Sunday, July 29, 2007

Cornerstone: Re-enter Sir John (1932).
Note: This continues my occasional series on the Haycraft-Queen Cornerstone list (those mysteries deemed essential by Howard Haycraft and Ellery Queen).
Dane, Clemence [Winifred Ashton], and Helen Simpson [Helen de Guerry Simpson Browne]. Re-enter Sir John (1932)

“Circumstances,” went on Sir John, “are often bare-faced liars.”
(Re-enter Sir John 63)
Sir John Saumarez, master thespian and sometime sleuth, investigates an accusation of cheating at cards against his protégé, which turns deadly when the protégé’s landlady is murdered on a London street. The book’s extraordinary climax features Sir John confronting the killer via a silent film he has made with his evidence.

Sir John debuted in Enter Sir John (1928), which was adapted as the Hitchcock film Murder! (1930), and also appears in Author Unknown (aka Printer’s Devil, 1930) and ’Vantage Striker (aka The Prime Minister Is Dead, 1931, written by Helen Simpson).

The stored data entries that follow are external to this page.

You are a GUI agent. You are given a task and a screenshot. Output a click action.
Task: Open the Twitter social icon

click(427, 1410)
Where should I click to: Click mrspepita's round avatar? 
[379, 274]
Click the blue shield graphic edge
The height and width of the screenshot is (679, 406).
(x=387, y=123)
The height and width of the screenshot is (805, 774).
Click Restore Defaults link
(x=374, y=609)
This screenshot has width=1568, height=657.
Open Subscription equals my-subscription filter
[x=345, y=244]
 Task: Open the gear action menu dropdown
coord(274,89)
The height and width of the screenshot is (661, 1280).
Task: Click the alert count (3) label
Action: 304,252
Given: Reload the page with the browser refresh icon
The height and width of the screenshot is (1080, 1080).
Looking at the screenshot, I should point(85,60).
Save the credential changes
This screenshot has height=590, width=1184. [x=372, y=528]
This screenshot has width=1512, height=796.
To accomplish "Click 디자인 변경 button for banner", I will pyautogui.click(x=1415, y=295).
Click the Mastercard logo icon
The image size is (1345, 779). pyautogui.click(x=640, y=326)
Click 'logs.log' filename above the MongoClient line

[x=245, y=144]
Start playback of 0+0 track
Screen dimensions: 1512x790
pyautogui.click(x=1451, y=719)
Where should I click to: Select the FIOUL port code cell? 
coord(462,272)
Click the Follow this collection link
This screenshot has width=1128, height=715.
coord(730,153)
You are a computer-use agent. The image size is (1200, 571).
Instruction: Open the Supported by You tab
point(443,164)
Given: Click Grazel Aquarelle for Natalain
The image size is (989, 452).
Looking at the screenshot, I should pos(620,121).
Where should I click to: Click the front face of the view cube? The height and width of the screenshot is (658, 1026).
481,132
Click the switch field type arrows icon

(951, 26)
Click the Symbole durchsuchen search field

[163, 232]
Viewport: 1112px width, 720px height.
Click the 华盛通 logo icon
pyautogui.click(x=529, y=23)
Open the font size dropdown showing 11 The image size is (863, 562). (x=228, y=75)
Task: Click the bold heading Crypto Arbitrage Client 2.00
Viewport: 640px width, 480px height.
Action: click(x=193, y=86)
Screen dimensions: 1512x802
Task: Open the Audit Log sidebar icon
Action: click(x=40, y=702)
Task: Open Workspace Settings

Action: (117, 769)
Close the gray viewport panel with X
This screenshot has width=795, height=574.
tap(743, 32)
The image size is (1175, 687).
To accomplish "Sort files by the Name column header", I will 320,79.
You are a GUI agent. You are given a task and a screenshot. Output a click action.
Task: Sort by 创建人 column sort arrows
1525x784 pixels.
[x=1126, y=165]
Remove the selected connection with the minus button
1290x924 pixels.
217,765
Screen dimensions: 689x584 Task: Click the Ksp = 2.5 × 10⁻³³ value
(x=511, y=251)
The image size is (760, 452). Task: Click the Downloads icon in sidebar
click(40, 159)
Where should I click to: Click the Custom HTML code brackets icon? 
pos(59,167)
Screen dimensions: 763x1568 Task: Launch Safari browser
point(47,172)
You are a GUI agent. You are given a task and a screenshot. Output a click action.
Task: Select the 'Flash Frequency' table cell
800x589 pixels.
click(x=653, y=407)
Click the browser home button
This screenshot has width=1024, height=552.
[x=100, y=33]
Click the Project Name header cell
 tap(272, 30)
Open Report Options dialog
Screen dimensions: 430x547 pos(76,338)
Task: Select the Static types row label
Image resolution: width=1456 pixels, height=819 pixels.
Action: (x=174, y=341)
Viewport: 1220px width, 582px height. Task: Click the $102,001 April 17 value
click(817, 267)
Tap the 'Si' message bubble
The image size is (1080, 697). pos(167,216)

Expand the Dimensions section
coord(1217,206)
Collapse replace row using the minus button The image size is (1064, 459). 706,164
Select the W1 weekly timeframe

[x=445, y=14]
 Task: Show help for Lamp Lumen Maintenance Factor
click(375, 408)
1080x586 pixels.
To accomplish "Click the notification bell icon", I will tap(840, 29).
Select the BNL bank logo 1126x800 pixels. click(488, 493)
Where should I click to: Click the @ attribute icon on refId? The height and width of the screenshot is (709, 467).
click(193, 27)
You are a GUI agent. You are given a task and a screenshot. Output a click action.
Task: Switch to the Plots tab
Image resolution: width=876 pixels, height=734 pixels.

Sadly, none of these works, nor Re-enter Sir John, are currently in print (hint to mystery small presses).

British artist and writer Clemence Dane (1888-1965) wore many hats in her life. Called “a gallant old girl” by her longtime friend Noël Coward and believed to be the model for Madame Arcati in Coward's Blithe Spirit, she wrote the play A Bill of Divorcement (later made into a film starring Katharine Hepburn) and won an Oscar for her original story for Perfect Strangers (aka Vacation from Marriage, 1945) with Robert Donat and Deborah Kerr. She also was a contributor to the Detection Club’s round-robin mystery The Floating Admiral (1931).

Australian-born Helen Simpson (1897-1940) founded the Oxford Women’s Dramatic Society and published novels, plays, and poems. She contributed to the Detection Club work Ask a Policeman (1933). Besides the Sir John series, her other mystery work includes Acquittal (1925); Cups, Wands, and Swords (1927); and Under Capricorn (1937), the latter made into the Hitchcock film of the same name. She married Denis John Browne, who became an eminent surgeon for London’s Great Ormond Street Hospital for Children and was the nephew of Australian novelist Rolf Boldrewood.

1 comment:

broadcastellan said...

Stopping by on the anniversary of Clemence Dane's day before screening Murder!. Thank you for sharing this informative post about this all but forgotten author-artist-playwright. I wasn't aware that Sir John ever re-entered.